The US space agency has teamed up with a research group in Peru that focuses exclusively on spud research to work on developing a crop for use on Mars and other planets in the solar system.
The International Potato Centre, as it is called, is dedicated to understanding how the tubers of the potato can be cultivated and eventually fed. Last week, CIP announced that this year it was able to grow potatoes on a plot of land modeled after the harsh environment of Mars. Today, colonists on Mars could use the planet's dirt to grow potatoes and more.
The success is part of a process that will eventually lead to food being grown there and astronauts growing it there, says Dr. Michael O'Brien, director of the International Potato Center. The challenge for the space station is to extract water and oxygen to allow plants to grow in microgravity, where there are ups and downs.
Maybe they want to use urine instead of feces to produce more urine, "Wheeler says," but that's a bit long.
CIP, NASA and other institutions are now watching how several varieties of potatoes evolve on Mars - such as the CubeSat box, including special varieties bred to withstand the harsh conditions. In 2015, the US Department of Agriculture's Office of Science and Technology Policy told Tech Insider that there was no reason why growing potatoes or other food crops in the Martian soil would not work. However, several other experiments have shown that it may be possible to grow food in even more inhospitable lunar dust, known as regolith.
Astronauts aboard the International Space Station have been trying out their crops with the Veggie plant growth system, which tests the feasibility of growing vegetables and other plants in space. The work will not only help astronauts and farmers of the future, but will also benefit people on Earth. By comparing conditions on Mars, where water irrigation is normally used to grow crops, NASA is also exploring precise irrigation methods to help astronauts optimize crop harvesting in the future.
The potatoes are grown on the International Space Station and placed in tubes like this one, and the space agency is funding research to investigate the link between water content and leaf stiffness and examine data that could be monitored by sensors.
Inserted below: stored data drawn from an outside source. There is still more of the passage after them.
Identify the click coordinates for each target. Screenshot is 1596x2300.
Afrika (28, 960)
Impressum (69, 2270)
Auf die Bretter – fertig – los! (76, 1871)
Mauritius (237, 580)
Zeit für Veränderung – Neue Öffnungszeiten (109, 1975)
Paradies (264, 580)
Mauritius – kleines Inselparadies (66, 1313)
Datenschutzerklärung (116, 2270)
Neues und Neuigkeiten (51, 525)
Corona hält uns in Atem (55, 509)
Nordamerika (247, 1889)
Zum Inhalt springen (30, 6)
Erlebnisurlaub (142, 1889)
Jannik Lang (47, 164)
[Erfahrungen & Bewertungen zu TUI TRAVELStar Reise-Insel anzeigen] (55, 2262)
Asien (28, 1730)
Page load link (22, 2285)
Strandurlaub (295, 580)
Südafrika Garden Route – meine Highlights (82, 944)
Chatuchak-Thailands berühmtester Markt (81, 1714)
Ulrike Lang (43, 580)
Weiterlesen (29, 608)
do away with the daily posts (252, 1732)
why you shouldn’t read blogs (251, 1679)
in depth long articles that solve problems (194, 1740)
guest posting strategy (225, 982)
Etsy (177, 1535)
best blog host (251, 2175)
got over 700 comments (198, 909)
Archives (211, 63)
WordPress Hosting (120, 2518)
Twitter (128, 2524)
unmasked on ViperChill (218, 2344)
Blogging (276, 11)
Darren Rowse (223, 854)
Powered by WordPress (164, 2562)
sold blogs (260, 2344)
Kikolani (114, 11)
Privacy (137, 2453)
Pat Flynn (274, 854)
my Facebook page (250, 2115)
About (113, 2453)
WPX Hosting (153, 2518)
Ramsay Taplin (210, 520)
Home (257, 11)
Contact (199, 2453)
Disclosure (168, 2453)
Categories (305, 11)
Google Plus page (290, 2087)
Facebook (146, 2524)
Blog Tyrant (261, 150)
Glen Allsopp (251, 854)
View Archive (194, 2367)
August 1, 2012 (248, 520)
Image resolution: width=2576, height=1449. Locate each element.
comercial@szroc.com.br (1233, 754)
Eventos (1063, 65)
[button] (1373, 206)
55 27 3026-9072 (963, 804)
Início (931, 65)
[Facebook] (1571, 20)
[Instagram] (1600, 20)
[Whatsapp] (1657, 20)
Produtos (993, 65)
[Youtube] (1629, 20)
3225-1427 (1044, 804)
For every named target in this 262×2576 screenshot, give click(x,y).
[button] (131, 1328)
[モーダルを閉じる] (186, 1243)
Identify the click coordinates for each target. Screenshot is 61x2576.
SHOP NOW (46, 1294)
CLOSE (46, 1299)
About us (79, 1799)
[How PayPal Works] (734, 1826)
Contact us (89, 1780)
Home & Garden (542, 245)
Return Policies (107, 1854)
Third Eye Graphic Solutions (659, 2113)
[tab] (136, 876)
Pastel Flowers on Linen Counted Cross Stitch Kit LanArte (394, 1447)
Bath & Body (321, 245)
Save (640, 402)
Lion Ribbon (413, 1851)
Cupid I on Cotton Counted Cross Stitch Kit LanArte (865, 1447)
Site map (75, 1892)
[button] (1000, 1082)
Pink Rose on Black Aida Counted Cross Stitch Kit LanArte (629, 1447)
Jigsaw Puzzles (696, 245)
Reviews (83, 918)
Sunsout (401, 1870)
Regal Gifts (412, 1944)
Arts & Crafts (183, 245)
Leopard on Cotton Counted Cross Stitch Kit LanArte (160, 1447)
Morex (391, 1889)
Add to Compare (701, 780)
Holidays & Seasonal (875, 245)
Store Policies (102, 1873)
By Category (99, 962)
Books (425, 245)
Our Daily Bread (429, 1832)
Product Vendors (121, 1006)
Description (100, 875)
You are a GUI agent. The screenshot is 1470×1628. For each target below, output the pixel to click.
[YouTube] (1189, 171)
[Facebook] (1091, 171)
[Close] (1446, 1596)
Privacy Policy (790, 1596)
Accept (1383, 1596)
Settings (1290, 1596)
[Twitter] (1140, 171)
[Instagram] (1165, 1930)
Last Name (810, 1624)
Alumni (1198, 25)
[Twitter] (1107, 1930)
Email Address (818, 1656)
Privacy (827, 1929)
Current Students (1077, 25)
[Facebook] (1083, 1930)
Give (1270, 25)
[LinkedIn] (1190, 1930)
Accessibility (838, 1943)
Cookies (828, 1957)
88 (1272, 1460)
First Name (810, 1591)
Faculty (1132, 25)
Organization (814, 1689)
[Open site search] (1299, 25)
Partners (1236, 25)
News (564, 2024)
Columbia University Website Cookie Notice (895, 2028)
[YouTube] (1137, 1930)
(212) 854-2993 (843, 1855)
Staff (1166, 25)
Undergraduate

Berry does research on plants that he has to grow in a sterile environment without soil, so he was an ideal consultant for the potato project in space. He not only studied how plants react to gravity, but also how plants react to atmospheric pressure, temperature, humidity and other factors.
Wheeler and his colleagues, including plant scientists, are studying ways to grow safe, fresh food crops on Earth efficiently. In consultation with Professor Franz, the students followed a construction in which tubers were cultivated in tubes.
Most recently, astronauts have harvested and eaten romaine lettuce on the International Space Station, which they have activated and grown using a plant growth system called Veggie. Wheeler, who has worked at Kennedy since 1988, was a member of the plant scientists who helped get the "veggie" unit tested and certified for use aboard the space station. The facility chamber developed by Orbitec has passed a safety review and met all requirements of NASA's Space Food Safety and Environmental Protection Agency (SFPA).
NASA has been observing manned missions to the Red Planet for decades, and Congress has just passed legislation calling on the space agency to reach the planet by 2033. To this end, NASA's Mars Exploration Program (MEP) and the Space Launch System (SLS) are building nodules - growing experiments to replicate the extreme conditions on the Martian surface. The CubeSat will become a cutting-edge model of space technology, mimicking the conditions of gravity in the Red Planet's atmosphere - high altitude, low gravity.